Secondo Marcus du Sautoy, un matematico della Oxford University intervistato dal The Guardian, è importante distinguere i modelli di diffusione latente (come quelli di Stable Diffusion e DALL-E), da quelli a rete generativa avversaria (GAN). Nel primo caso, secondo Sautoy, le intelligenze artificiali stanno replicando una creatività di tipo “combinativo, perché gli algoritmi sono istruiti a creare nuove immagini nello stesso stile di altre milioni presenti nel dataset.” Nel caso delle GAN, invece, si può parlare di “creatività trasformativa” […] perché permettono “uno scambio tra due reti, una che crea nuove immagini, l’altra che decide quanto bene quell’immagine generata rispecchia determinate caratteristiche,” si legge nell’articolo del The Guardian. “Una GAN artistica potrebbe avere come obiettivo la creazione di un’immagine che sia quanto più possibile diversa da quelle presenti nel suo dataset, senza però allontanarsi dalla categoria di ciò che gli umani potrebbero interpretare come arte visiva.”

Cosa possono fare gli artisti?

Come spesso accade quando si parla dell’impatto delle tecnologie digitali sugli esseri umani, esiste un piano istituzionale e un piano più pratico. Dal punto di vista formale, nei prossimi anni tribunali e corti saranno impegnate sempre di più nella discussione di casi di questo tipo e dovranno maturare (sperabilmente) le competenze necessarie per definire dei confini tecnici alla definizione di creatività legata alle intelligenze artificiali generative. Nel frattempo, però, questi strumenti sono già alla portata del grande pubblico ed è fondamentale per gli artisti potersi tutelare.

Strumenti come Have I Been Trained? permettono a chiunque di effettuare una ricerca all’interno del database LAION-5B, quello usato da Midjourney e altri, per verificare la presenza delle proprie opere o meno. Ancora, script come NO AI permettono a chiunque di applicare alle proprie opere originali un watermark che impedisce ai bot utilizzati per fare raccolta (scraping) di immagini di acquisirle.

Resta, però, un punto importante da affrontare: molto probabilmente, le intelligenze artificiali generative sono arrivate per restare. Altrettanto probabilmente, i loro casi d’uso reali saranno estremamente specifici e lontani da un’applicazione concreta per il grande pubblico. Immaginare forme di collaborazione con questi nuovi strumenti non è soltanto una contingenza storica, ma in un certo senso il compito stesso dell’artista che si ritrova a interagire sempre con nuovi strumenti.
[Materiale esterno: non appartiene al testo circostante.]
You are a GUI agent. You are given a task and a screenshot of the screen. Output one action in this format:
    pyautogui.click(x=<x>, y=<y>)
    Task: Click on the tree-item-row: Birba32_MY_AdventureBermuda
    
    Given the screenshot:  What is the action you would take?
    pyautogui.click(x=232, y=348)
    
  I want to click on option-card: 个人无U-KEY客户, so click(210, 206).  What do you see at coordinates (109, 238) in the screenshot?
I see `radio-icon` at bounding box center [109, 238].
Ponendo in primo piano le implicazioni etiche ed economiche dell’utilizzo di questi algoritmi, è possibile immaginare di includere il loro potenziale apparentemente creativo nei processi artistici. In questo senso, è fondamentale interpretare queste tecnologie non come strumenti, ma come interlocutori in grado di interpretare un ruolo specifico (deciso dall’artista) e cogliere i risultati generati dall’algoritmo come spunti creativi. È possibile, per esempio, chiedere a ChatGPT di simulare un personaggio specifico (un pesce palla in grado di pensare) e sottoporgli una parte dell’opera (per esempio, un racconto ambientato nell’oceano) per vedere generare dei risultati non fattualmente creativi, ma ispirati da una messinscena assurda e testabile in tempo reale.

La generazione di opere creative attraverso l’utilizzo di intelligenze artificiali generative è una tecnica indubbiamente popolarissima, in questo momento, ma non è ancora chiaro quanto realmente incisivi saranno gli impatti di questi strumenti sulle economie dell’arte e della creatività. Nel quotidiano sforzo di sensibilizzazione necessario a ristrutturare i proclama tecno-ottimisti che spesso interpretano queste tecnologie come panacee in grado di sollevare gli umani da qualunque incarico produttivo (spesso ignorando le conseguenze sociali di un’evoluzione di questo tipo), possiamo cogliere la possibilità per analizzare il modo in cui queste innovazioni stanno interagendo con il nostro modo di percepire la creatività. E interrogarci, soprattutto, sul fatto che stiano ampliando o restringendo le nostre possibilità immaginative.